● Task requirements: Nothing but the lines from the one containing "Task: Expand the Horaires column filter arrow" to the end of the records that follow should be transcribed, each exactly, with the pictures left out.

● Stored items:
########

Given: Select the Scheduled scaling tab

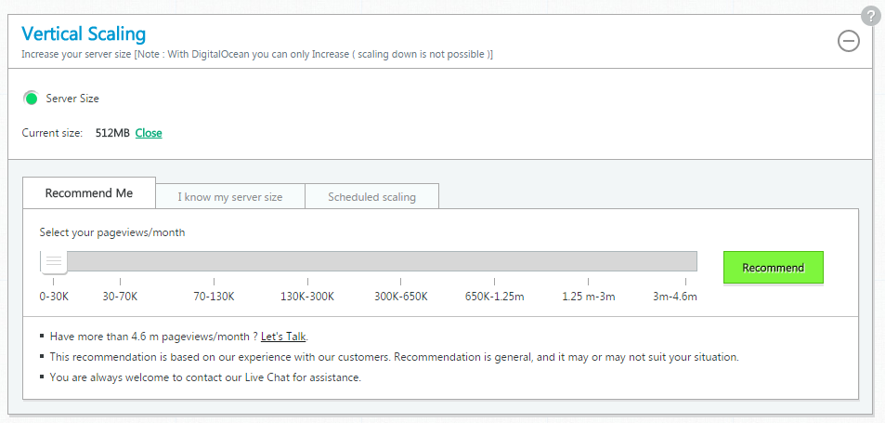Looking at the screenshot, I should [371, 197].
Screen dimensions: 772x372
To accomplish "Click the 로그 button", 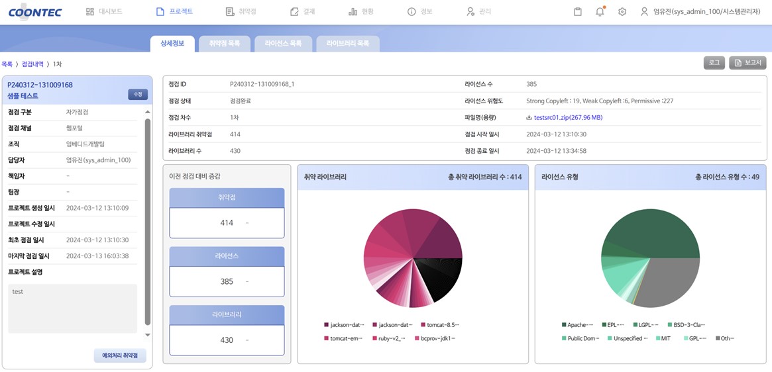I will click(x=714, y=63).
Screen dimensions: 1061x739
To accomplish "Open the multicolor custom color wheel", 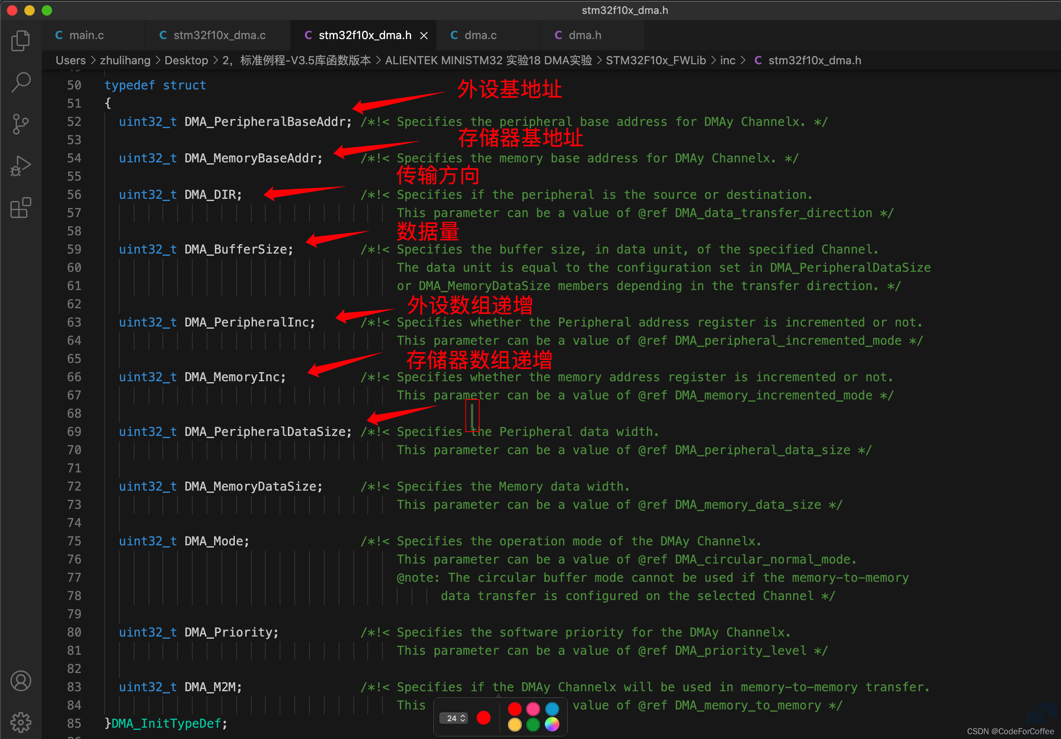I will pos(552,724).
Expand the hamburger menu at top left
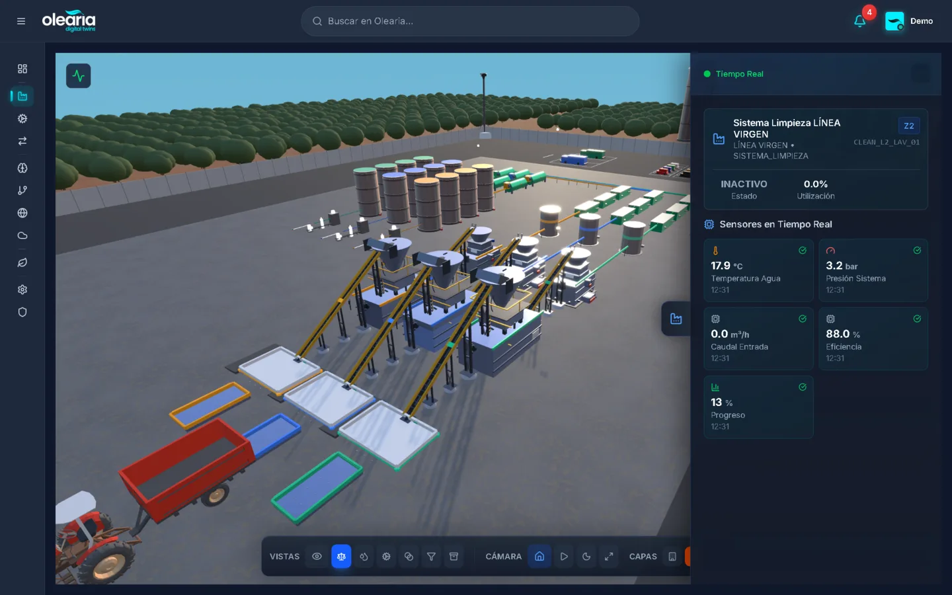 21,21
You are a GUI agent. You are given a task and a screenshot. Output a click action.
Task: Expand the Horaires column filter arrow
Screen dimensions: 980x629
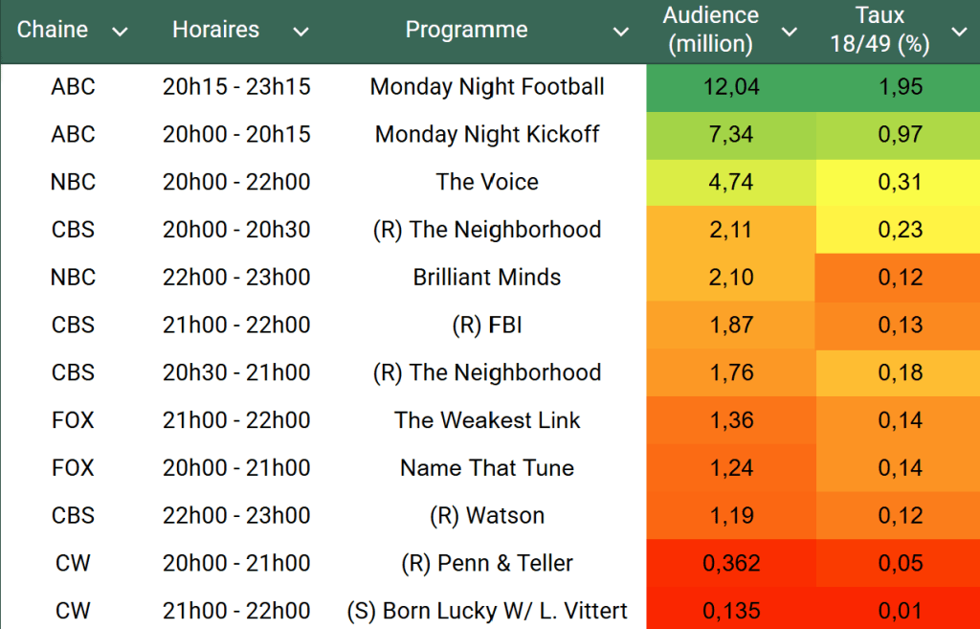coord(301,32)
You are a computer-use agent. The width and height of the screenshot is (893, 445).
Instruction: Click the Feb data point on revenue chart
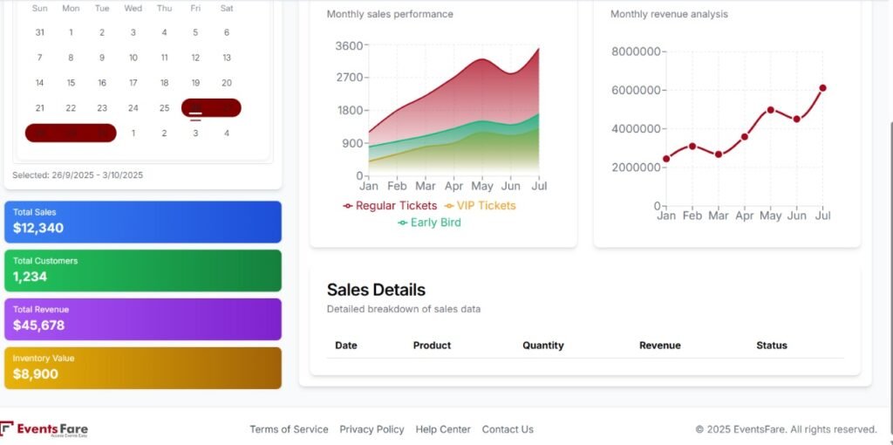(692, 146)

########

● Written reply:
Task: Expand the Horaires column filter arrow
Screen dimensions: 980x629
coord(301,32)
You are a computer-use agent. The width and height of the screenshot is (893, 445).
Instruction: Click the Feb data point on revenue chart
(692, 146)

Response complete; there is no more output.